▶ [Exercise brief]:
Return every line of the listing from the one containing "What do you see at coordinates (944, 108)" down to the one containing "The width and height of the screenshot is (819, 1456). I", both included, reproduced without any change.

□ □ □ □

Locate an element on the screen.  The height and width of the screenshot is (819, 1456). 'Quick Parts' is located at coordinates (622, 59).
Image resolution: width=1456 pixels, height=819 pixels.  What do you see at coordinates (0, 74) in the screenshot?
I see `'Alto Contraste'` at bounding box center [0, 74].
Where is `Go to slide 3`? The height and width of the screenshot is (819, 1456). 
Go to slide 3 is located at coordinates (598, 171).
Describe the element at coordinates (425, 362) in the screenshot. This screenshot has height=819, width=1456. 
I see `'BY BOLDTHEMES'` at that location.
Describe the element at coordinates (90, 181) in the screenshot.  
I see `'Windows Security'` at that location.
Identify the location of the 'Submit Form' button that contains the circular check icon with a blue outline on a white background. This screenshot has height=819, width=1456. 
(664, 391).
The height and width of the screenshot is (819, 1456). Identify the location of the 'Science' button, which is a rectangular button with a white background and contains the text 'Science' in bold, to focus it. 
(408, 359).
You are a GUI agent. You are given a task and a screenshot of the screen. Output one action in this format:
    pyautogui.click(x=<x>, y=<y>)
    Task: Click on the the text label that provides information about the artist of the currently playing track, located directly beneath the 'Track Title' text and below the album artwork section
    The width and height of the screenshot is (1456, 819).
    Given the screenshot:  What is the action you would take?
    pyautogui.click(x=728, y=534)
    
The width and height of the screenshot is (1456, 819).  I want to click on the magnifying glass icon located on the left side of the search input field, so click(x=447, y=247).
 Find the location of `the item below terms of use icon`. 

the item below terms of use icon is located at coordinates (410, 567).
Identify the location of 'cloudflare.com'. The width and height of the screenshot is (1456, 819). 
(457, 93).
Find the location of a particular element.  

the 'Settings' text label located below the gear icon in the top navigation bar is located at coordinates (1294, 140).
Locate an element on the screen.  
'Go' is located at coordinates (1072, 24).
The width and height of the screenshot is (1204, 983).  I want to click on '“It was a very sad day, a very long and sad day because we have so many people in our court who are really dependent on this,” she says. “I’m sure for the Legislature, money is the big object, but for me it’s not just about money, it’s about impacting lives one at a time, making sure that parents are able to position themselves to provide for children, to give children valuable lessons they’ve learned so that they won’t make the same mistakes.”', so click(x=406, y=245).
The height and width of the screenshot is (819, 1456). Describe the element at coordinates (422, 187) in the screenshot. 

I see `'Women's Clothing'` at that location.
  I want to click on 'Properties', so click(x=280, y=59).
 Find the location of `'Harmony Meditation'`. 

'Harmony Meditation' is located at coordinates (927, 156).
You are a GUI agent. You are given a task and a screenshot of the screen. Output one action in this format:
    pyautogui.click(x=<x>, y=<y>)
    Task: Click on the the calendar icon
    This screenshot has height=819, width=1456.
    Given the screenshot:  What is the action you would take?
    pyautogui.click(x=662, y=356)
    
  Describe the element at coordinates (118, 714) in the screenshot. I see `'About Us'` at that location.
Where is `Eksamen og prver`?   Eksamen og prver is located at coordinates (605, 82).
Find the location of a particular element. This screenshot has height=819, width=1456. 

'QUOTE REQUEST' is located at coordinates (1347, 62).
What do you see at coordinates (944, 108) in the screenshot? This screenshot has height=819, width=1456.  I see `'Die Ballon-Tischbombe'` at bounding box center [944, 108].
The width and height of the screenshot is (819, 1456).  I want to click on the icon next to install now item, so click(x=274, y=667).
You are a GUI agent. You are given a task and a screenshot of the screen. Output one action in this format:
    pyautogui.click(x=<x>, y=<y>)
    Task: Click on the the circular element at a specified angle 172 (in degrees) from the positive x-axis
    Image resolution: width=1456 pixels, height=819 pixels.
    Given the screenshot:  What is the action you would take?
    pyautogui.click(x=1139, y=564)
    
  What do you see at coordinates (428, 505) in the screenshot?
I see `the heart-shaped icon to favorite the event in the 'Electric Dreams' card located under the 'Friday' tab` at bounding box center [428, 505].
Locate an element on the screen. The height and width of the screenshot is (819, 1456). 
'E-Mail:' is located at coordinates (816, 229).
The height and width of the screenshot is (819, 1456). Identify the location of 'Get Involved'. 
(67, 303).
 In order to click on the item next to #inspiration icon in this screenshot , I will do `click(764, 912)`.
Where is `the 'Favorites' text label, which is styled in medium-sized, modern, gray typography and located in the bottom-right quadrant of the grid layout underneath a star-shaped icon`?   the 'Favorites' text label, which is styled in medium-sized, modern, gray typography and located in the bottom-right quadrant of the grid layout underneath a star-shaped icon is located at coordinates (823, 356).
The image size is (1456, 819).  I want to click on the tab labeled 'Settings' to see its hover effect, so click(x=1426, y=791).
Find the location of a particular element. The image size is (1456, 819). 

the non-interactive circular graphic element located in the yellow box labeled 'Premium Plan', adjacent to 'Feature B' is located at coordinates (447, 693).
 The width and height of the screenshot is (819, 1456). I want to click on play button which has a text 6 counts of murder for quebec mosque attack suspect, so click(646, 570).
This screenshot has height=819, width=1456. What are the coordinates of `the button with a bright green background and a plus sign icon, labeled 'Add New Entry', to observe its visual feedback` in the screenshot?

□ □ □ □

▶ [Exercise output]:
What do you see at coordinates (944, 108) in the screenshot? This screenshot has height=819, width=1456.  I see `'Die Ballon-Tischbombe'` at bounding box center [944, 108].
The width and height of the screenshot is (819, 1456).  I want to click on the icon next to install now item, so click(x=274, y=667).
You are a GUI agent. You are given a task and a screenshot of the screen. Output one action in this format:
    pyautogui.click(x=<x>, y=<y>)
    Task: Click on the the circular element at a specified angle 172 (in degrees) from the positive x-axis
    Image resolution: width=1456 pixels, height=819 pixels.
    Given the screenshot:  What is the action you would take?
    pyautogui.click(x=1139, y=564)
    
  What do you see at coordinates (428, 505) in the screenshot?
I see `the heart-shaped icon to favorite the event in the 'Electric Dreams' card located under the 'Friday' tab` at bounding box center [428, 505].
Locate an element on the screen. The height and width of the screenshot is (819, 1456). 
'E-Mail:' is located at coordinates (816, 229).
The height and width of the screenshot is (819, 1456). Identify the location of 'Get Involved'. 
(67, 303).
 In order to click on the item next to #inspiration icon in this screenshot , I will do `click(764, 912)`.
Where is `the 'Favorites' text label, which is styled in medium-sized, modern, gray typography and located in the bottom-right quadrant of the grid layout underneath a star-shaped icon`?   the 'Favorites' text label, which is styled in medium-sized, modern, gray typography and located in the bottom-right quadrant of the grid layout underneath a star-shaped icon is located at coordinates (823, 356).
The image size is (1456, 819).  I want to click on the tab labeled 'Settings' to see its hover effect, so click(x=1426, y=791).
Find the location of a particular element. The image size is (1456, 819). 

the non-interactive circular graphic element located in the yellow box labeled 'Premium Plan', adjacent to 'Feature B' is located at coordinates (447, 693).
 The width and height of the screenshot is (819, 1456). I want to click on play button which has a text 6 counts of murder for quebec mosque attack suspect, so click(646, 570).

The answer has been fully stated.